____ Provided data

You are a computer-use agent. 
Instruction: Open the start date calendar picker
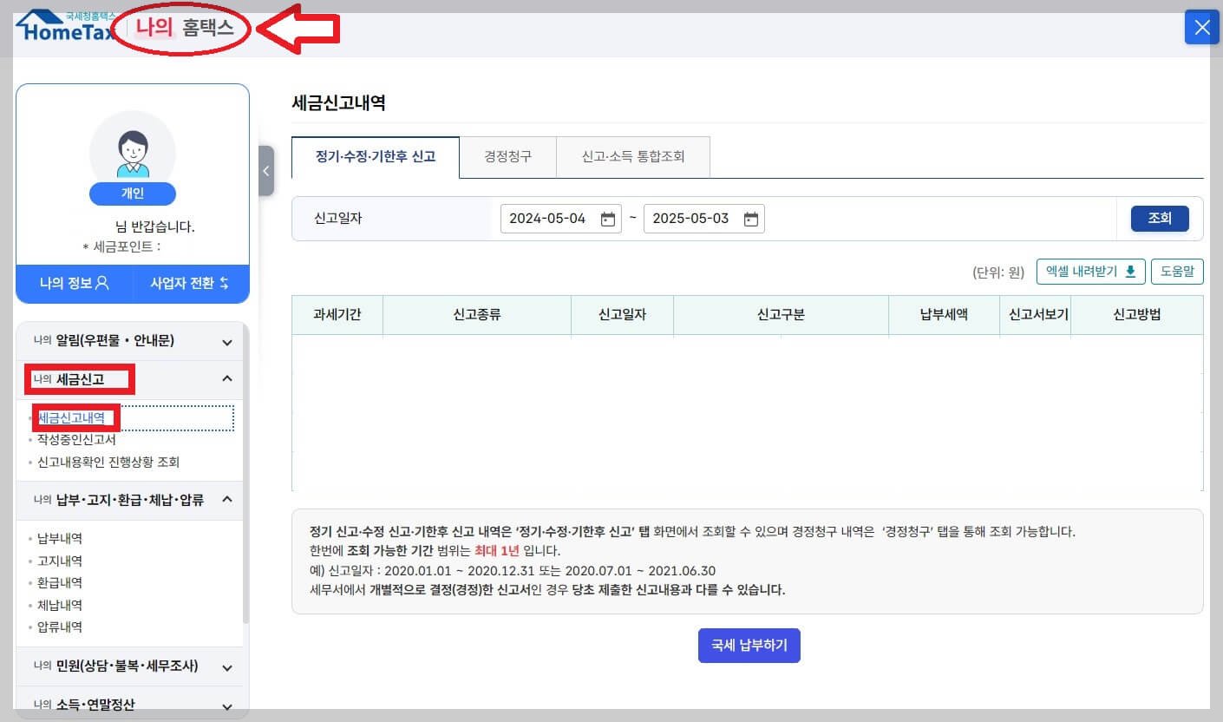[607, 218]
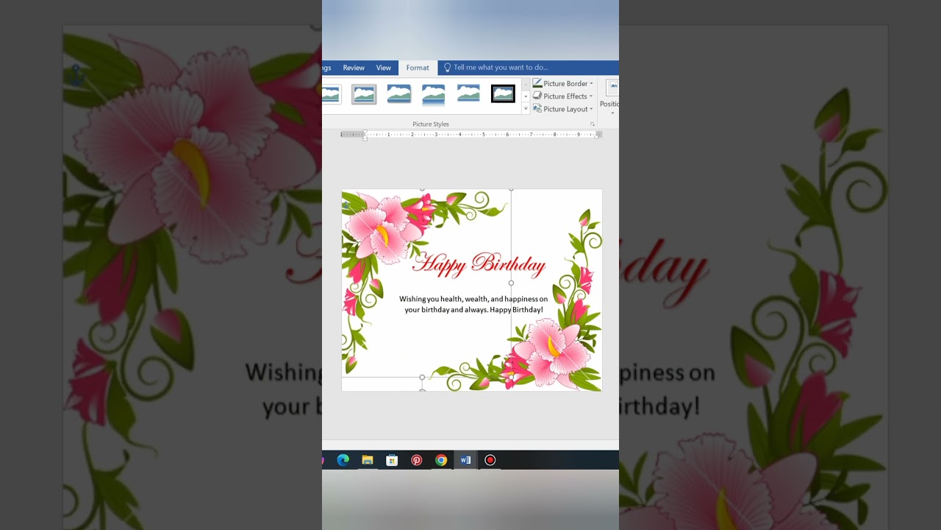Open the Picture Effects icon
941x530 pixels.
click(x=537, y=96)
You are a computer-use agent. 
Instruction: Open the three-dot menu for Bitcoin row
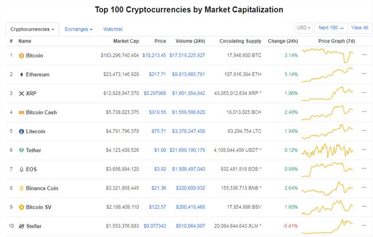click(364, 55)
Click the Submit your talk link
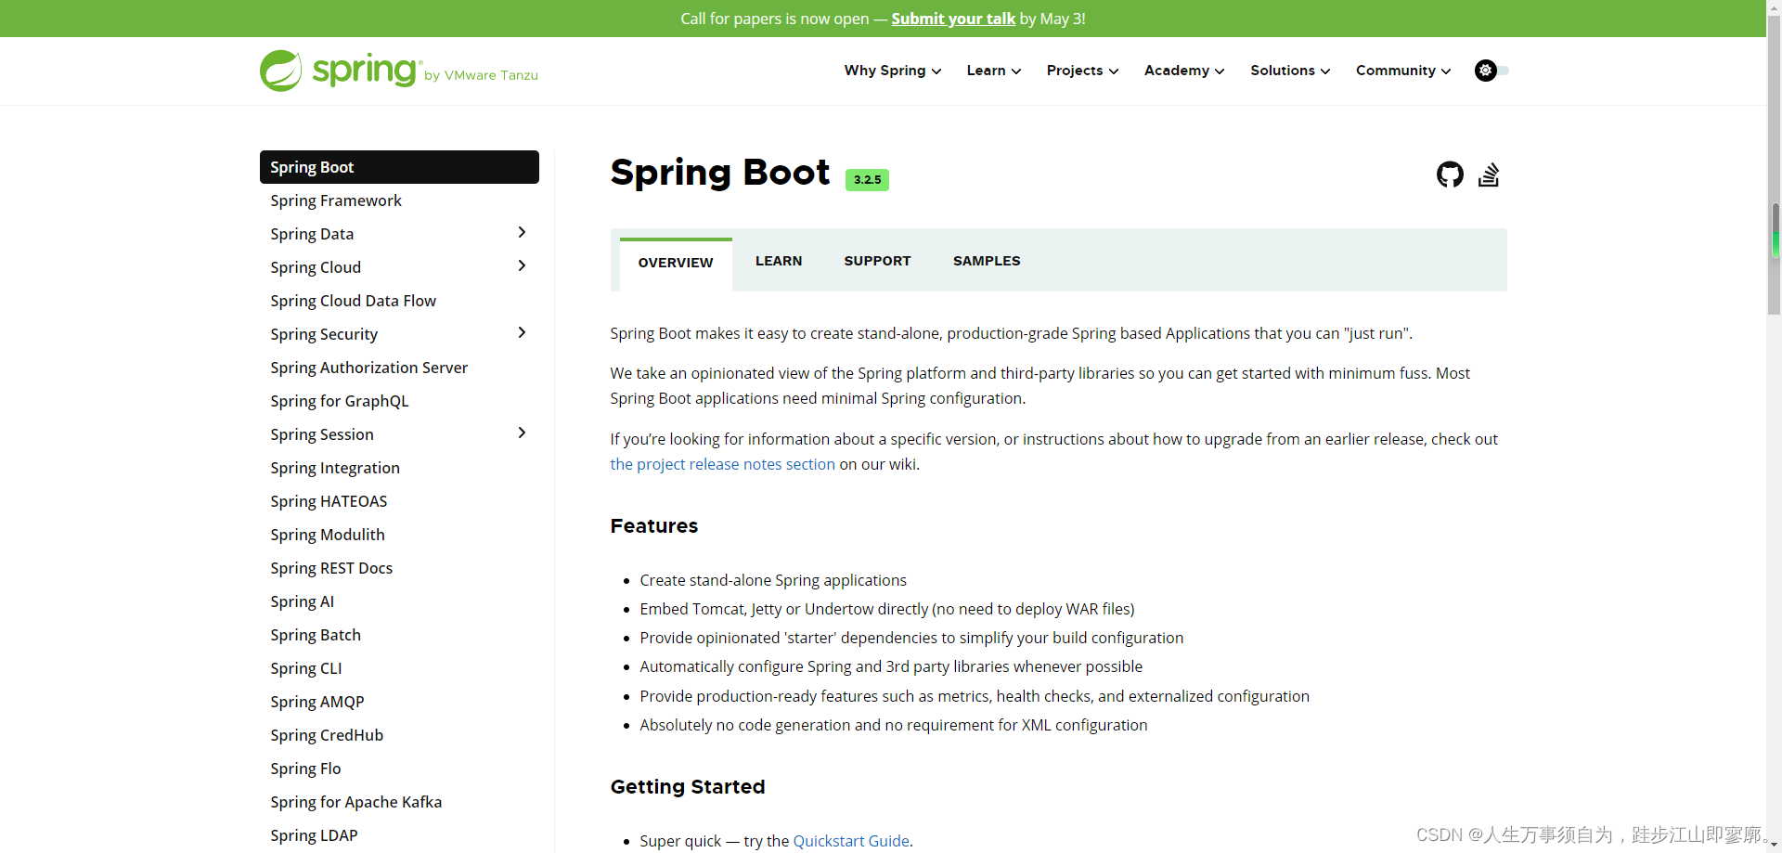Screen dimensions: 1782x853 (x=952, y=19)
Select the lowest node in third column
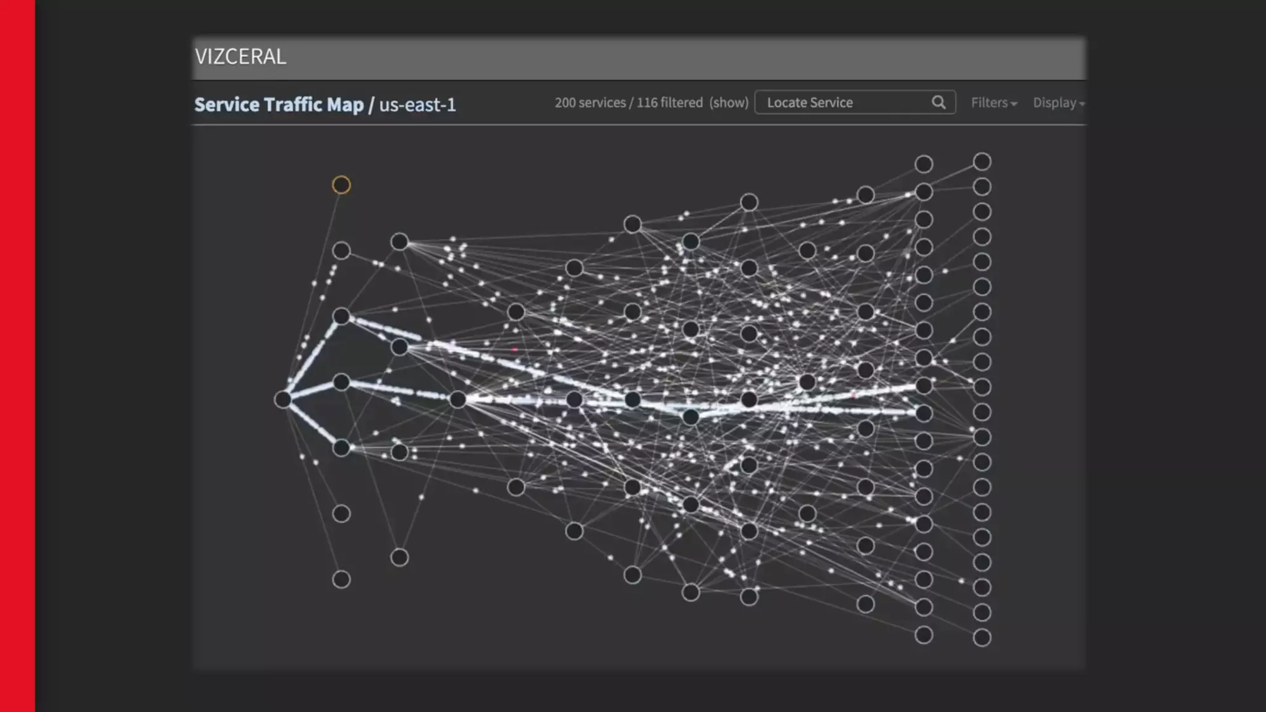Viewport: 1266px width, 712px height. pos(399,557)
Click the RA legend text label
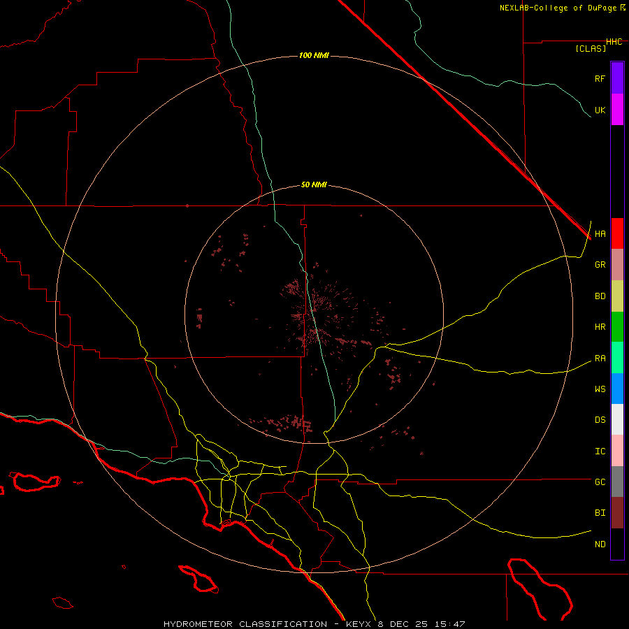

________

#### [What you have to do]
Rewrite the stretch of the listing from the line containing "Select the lowest node in third column" through the end of the listing, with "lowest" changed to "topmost" and everything else kept the same. Omit the pictures from your answer.

#### [Completed exercise]
Select the topmost node in third column
Viewport: 1266px width, 712px height. pos(399,557)
Click the RA legend text label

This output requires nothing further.